D’autres questions restent sans réponse dans le dossier de l’énergie. « Je suis perplexe devant la possibilité que les offices sur les hydrocarbures continuent d’être impliqués dans le processus d’évaluation environnementale des grands projets », conclut M. Mayrand.
Source: Fondation David Sukuzi
Projet de loi C-69: un pas en avant, mais encore du chemin à faire
Montréal : Le Centre québécois du droit de l’environnement (CQDE) considère préliminairement que le projet de loi C-69 portant réforme des mécanismes d’évaluations fédérales constitue un pas en avant mais qu’il reste encore beaucoup de chemin à faire pour rétablir la confiance du public et la protection effective de l’environnement
Pour Karine Péloffy, directrice du CQDE, « plusieurs éléments sont porteurs d’optimisme, tel que la participation publique plus tôt dans les processus et plus ouverte quant aux évaluations de pipelines en plus de l’encouragement de procédures plus informelles, qu’on peut espérer à l’image du BAPE au Québec. De plus, le gouvernement fédéral a fait de bonnes avancées concernant les facteurs d’évaluation comme les effets cumulatifs, les alternatives au projet et les engagements à l’égard des changements climatiques, des lacunes évidentes de l’ancien régime. »

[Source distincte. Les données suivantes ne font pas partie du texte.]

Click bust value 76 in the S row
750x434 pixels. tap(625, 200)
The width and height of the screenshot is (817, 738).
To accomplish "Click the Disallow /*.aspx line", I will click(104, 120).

« La création d’une agence unique d’évaluation d’impact est aussi un pas dans la bonne direction, mais il est déplorable que les organismes de règlementation de pipelines et d’énergie nucléaire détiendront au moins un poste dans les examens conduits par commission. Le gouvernement a aussi manqué l’opportunité d’inclure des mécanismes cruciaux, comme des évaluations environnementales stratégiques requises par la loi, tel que l’a inclus la modernisation de la Loi sur la qualité de l’environnement du Québec. » d’ajouter Me Péloffy.
Il est par ailleurs difficile de se prononcer sur l’impact global du projet de loi de près de 400 pages puisque nous ne savons toujours pas quels projets seront soumis au nouveau régime d’évaluation, la liste de projets désignés devant faire l’objet d’une consultation distincte.
Le gouvernement fédéral a aussi annoncé la tenue prochaine d’une évaluation d’impact stratégique fédérale afin de répondre au besoin urgent de clarté et d’uniformité sur la façon de tenir compte des changements climatiques et de l’Accord de Paris dans les évaluations de projets, une demande que pilotait la directrice du CQDE au sien du comité consultatif multilatéral avisant la Ministre.
Le diable étant souvent dans les détails, le CQDE continuera son travail d’analyse et commentaires du volumineux projet de loi afin d’assurer que ses faiblesses soient corrigées durant le processus législatif.